▶ **What the exercise asks**: Please retype, character for character, the portion of the entries below that runs from the line containing "Screen dimensions: 728x703" to the last line.

Dataset excerpts
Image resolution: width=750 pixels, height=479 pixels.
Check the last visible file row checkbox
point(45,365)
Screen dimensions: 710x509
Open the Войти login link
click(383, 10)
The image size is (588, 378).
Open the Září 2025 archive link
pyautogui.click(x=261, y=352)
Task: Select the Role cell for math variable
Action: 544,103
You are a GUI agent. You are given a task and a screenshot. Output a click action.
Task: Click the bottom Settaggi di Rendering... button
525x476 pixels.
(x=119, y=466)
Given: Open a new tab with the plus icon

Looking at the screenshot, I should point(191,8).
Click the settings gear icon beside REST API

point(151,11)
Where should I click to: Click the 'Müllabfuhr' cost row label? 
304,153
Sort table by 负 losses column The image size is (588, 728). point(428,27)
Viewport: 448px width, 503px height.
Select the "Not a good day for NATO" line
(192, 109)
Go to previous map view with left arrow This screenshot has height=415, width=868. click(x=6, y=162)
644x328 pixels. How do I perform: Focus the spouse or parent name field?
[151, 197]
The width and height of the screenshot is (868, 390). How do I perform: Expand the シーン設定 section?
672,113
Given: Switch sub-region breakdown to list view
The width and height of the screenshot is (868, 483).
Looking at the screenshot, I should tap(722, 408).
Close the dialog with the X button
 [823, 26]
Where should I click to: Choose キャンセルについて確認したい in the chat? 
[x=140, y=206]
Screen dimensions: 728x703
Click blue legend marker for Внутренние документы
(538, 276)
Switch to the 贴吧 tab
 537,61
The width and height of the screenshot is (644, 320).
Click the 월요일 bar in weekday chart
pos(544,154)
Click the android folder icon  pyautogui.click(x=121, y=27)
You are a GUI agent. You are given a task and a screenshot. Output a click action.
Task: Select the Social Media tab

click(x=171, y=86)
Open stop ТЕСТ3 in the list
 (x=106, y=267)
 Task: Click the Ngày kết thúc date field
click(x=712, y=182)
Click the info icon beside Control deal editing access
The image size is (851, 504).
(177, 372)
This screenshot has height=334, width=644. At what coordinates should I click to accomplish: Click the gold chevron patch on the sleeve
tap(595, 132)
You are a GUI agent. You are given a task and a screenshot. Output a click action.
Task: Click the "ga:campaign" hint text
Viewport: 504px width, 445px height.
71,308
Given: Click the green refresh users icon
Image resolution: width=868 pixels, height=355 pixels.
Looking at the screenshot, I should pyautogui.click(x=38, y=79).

▶ **Exercise answer**:
Screen dimensions: 728x703
Click blue legend marker for Внутренние документы
(538, 276)
Switch to the 贴吧 tab
 537,61
The width and height of the screenshot is (644, 320).
Click the 월요일 bar in weekday chart
pos(544,154)
Click the android folder icon  pyautogui.click(x=121, y=27)
You are a GUI agent. You are given a task and a screenshot. Output a click action.
Task: Select the Social Media tab

click(x=171, y=86)
Open stop ТЕСТ3 in the list
 (x=106, y=267)
 Task: Click the Ngày kết thúc date field
click(x=712, y=182)
Click the info icon beside Control deal editing access
The image size is (851, 504).
(177, 372)
This screenshot has height=334, width=644. At what coordinates should I click to accomplish: Click the gold chevron patch on the sleeve
tap(595, 132)
You are a GUI agent. You are given a task and a screenshot. Output a click action.
Task: Click the "ga:campaign" hint text
Viewport: 504px width, 445px height.
71,308
Given: Click the green refresh users icon
Image resolution: width=868 pixels, height=355 pixels.
Looking at the screenshot, I should pyautogui.click(x=38, y=79).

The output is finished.